Our mRNA findings were further substantiated by immunohistochemistry showing widespread induction of IL-1β immunoreactivity in ramified microglia throughout the brain suggesting that IL-1β expression originates from the brain parenchyma itself rather than circulating cell populations. This cellular staining pattern is in line with previous studies in focal brain ischemia identifying ramified microglia as a major source of IL-1β under pathological conditions [29]. Of note, our previous findings in a model of circumscribed cortical ischemia similarily showed that cytokine induction in brain ischemia greatly exceeds the primary injury site and additionally involves remote nonischemic cortex of the ipsilateral hemisphere. In the ischemia models, this remote cytokine induction could be blocked by the NMDA antagonist MK-801 [22] which suggests that lesion-triggered cortical spreading depression (CSD) is the main mechanism underlying remote cytokine expression in nonischemic cortex. This view has been further supported by studies in the model of KCl-induced CSD [21] if similar NMDA-dependent mechanisms underlying cytokine induction in CHI remain to be studied.
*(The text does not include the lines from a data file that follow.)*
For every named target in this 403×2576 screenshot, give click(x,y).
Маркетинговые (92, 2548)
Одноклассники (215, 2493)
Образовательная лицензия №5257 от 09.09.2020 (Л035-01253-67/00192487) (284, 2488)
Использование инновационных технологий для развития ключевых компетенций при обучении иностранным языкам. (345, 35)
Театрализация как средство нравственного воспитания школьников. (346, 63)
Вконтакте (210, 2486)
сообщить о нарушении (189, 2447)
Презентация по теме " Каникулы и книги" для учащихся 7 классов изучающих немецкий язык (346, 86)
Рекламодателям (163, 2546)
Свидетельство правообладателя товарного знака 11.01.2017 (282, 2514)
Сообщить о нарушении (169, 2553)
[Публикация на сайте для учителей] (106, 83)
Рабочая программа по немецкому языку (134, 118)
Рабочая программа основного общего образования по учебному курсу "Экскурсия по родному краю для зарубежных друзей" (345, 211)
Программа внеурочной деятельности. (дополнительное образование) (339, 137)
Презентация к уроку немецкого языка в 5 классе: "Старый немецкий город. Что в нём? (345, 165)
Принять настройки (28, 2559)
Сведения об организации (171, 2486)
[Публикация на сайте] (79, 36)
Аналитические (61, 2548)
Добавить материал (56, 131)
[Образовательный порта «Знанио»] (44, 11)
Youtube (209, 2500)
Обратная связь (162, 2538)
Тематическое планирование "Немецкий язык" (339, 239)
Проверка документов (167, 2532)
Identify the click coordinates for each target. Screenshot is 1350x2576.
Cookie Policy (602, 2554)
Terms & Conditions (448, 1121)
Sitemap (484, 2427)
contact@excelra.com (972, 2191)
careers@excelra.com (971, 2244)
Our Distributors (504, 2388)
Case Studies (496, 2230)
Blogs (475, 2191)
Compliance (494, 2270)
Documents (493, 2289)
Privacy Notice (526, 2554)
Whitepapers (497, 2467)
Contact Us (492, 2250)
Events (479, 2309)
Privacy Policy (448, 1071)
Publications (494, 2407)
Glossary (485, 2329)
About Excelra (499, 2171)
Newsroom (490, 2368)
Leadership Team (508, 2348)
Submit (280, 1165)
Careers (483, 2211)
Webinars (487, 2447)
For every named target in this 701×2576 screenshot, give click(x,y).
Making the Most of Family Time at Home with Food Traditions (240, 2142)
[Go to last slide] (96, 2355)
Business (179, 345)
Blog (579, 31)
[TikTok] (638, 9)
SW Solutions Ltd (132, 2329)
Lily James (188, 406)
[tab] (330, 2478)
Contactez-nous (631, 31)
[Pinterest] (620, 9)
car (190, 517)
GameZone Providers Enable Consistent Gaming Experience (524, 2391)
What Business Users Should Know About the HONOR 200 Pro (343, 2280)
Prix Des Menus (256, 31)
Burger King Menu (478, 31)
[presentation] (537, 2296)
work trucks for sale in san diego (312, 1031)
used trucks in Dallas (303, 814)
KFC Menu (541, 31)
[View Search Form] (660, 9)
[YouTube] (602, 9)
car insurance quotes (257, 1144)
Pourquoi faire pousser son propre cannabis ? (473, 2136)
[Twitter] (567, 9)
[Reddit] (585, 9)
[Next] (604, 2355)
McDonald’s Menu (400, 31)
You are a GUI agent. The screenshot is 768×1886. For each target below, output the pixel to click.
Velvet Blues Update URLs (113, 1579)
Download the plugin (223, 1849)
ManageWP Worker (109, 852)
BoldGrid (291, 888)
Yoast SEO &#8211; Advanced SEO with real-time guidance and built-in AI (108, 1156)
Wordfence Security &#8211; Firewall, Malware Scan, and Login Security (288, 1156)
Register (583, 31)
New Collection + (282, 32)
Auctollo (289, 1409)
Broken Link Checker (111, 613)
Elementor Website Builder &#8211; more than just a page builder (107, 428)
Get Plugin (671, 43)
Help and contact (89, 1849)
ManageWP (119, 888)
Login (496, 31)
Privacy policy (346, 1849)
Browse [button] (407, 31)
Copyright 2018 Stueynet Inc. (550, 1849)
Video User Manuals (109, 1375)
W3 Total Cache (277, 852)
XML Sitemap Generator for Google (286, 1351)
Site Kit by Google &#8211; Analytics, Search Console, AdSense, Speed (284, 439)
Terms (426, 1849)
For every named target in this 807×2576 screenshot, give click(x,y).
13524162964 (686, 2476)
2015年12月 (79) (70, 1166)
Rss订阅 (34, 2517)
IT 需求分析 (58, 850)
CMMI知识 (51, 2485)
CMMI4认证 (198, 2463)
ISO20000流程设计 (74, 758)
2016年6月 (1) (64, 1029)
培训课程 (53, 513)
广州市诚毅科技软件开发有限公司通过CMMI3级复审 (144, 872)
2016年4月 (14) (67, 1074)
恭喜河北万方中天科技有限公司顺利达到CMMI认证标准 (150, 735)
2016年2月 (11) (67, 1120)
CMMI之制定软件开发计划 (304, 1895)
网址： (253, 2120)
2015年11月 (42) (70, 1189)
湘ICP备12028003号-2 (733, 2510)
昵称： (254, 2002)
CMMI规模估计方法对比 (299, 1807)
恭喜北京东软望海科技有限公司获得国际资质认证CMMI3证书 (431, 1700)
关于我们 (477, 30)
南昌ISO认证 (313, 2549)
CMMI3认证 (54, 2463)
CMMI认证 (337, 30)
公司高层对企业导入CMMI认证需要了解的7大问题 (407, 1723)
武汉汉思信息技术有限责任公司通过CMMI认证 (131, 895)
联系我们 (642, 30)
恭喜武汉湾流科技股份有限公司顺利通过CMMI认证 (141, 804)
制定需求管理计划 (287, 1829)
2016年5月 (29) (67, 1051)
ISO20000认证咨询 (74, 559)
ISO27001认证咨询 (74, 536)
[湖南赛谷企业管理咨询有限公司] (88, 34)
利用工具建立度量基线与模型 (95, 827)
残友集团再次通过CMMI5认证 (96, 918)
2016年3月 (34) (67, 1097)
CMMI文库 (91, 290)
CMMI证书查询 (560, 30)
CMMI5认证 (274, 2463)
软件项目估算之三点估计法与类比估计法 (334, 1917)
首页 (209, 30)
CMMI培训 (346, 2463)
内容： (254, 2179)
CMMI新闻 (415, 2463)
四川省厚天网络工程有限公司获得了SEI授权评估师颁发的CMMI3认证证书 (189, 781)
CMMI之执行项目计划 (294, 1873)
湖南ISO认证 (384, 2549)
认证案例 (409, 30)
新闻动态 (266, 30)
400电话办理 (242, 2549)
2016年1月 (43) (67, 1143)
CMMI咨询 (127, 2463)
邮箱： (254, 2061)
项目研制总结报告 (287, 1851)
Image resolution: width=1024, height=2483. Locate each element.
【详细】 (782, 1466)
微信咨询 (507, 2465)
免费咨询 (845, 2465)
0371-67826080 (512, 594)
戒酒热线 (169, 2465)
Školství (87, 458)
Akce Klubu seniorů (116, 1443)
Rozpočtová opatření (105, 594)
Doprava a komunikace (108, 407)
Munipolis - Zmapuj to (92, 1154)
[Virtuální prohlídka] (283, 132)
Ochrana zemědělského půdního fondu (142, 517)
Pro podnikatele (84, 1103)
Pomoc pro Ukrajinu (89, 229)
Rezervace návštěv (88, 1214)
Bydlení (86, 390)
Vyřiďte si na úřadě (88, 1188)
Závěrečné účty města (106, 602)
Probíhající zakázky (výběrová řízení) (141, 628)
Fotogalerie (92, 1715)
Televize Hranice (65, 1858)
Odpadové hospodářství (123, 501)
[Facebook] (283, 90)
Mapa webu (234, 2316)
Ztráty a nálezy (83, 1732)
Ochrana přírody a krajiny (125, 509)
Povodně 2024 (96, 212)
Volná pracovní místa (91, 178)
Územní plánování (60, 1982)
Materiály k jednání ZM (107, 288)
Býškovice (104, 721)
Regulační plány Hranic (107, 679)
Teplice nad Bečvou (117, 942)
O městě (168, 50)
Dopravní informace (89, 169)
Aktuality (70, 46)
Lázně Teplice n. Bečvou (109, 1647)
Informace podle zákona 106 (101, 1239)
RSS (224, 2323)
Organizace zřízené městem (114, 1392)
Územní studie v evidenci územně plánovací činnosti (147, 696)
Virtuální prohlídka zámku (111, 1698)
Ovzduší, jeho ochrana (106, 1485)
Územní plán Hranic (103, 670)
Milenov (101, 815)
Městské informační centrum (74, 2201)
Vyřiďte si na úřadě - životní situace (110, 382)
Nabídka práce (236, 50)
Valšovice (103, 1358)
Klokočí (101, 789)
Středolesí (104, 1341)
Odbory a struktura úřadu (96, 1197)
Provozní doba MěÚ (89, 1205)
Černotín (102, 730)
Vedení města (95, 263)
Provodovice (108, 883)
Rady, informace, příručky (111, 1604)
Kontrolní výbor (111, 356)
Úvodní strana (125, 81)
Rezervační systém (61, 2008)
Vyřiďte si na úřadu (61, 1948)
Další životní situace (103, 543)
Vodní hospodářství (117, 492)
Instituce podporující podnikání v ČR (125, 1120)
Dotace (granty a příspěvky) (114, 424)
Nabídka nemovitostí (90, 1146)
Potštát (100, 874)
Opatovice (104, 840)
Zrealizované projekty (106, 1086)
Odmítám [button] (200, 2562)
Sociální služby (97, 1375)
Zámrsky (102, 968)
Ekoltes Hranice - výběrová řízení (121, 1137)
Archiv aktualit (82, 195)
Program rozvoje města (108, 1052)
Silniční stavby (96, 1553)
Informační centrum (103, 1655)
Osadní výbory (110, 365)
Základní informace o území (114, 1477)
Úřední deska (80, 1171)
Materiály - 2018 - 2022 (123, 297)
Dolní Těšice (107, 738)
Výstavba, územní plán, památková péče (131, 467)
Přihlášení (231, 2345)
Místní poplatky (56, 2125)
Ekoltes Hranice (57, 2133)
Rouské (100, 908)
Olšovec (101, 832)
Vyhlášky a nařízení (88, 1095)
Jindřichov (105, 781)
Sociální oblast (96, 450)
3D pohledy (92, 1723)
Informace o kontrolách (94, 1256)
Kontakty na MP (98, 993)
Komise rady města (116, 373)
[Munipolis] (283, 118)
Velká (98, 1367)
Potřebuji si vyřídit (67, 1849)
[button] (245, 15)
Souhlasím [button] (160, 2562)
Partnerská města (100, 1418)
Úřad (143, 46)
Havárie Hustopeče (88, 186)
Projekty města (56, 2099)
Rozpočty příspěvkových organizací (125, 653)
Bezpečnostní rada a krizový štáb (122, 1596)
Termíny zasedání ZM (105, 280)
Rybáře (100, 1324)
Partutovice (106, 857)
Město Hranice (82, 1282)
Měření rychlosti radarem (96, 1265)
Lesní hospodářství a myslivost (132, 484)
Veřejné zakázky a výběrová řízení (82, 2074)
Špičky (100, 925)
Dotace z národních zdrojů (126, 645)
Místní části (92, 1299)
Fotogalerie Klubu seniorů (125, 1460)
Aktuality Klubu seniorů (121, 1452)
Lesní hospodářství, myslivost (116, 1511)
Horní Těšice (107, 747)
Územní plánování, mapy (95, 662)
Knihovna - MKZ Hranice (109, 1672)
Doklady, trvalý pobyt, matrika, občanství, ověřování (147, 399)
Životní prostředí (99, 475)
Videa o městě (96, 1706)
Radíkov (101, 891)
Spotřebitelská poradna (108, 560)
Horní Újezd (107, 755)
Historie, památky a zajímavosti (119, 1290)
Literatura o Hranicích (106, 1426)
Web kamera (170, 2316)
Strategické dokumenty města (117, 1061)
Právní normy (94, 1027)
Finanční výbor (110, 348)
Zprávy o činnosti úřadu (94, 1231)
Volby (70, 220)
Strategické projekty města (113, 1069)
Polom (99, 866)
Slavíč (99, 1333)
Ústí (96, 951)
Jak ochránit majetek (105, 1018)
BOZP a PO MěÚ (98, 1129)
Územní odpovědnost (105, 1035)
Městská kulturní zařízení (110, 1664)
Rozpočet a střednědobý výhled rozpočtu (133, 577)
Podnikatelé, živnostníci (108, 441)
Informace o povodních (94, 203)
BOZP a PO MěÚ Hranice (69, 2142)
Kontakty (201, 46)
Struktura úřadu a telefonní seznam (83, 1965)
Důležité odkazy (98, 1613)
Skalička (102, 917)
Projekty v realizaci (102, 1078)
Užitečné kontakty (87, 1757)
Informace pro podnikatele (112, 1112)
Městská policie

Using sensitive staining methods for neurodegeneration and microglial activation, we have found that the piriform cortex as a remote basal structure outside the primary impact place is relatively susceptible to secondary degeneration under the trauma conditions employed in the present rat model (Figure 3). Thereby, the CHI model differs from focal ischemia and CSD where neurons in remote nonischemic cortex remain completely healthy and are even protected against subsequent ischemic insults (a form of preconditioning). Of interest, iNOS mRNA in focal ischemia is always restricted to the ischemic focus and not inducible via CSD in nonischemic brain areas. Since in vitro data suggest a critical role of iNOS in the induction of neurotoxicity upon cytokine administration [11], it is tempting to speculate that the widespread induction of iNOS in piriform cortex may contribute to delayed neurodegeneration observed after CHI.

CONCLUSIONS

In conclusion, our study shows that, in a model of diffuse head trauma, there is a rapid upregulation of proinflammatory cytokines and iNOS within hours after injury which extends from the primary injury site to the piriform cortex as a remote site undergoing delayed neurodegeneration. The piriform cortex as a well-delineated anatomical site could be an interesting area to study the role of inflammation for trauma-induced secondary neurodegeneration.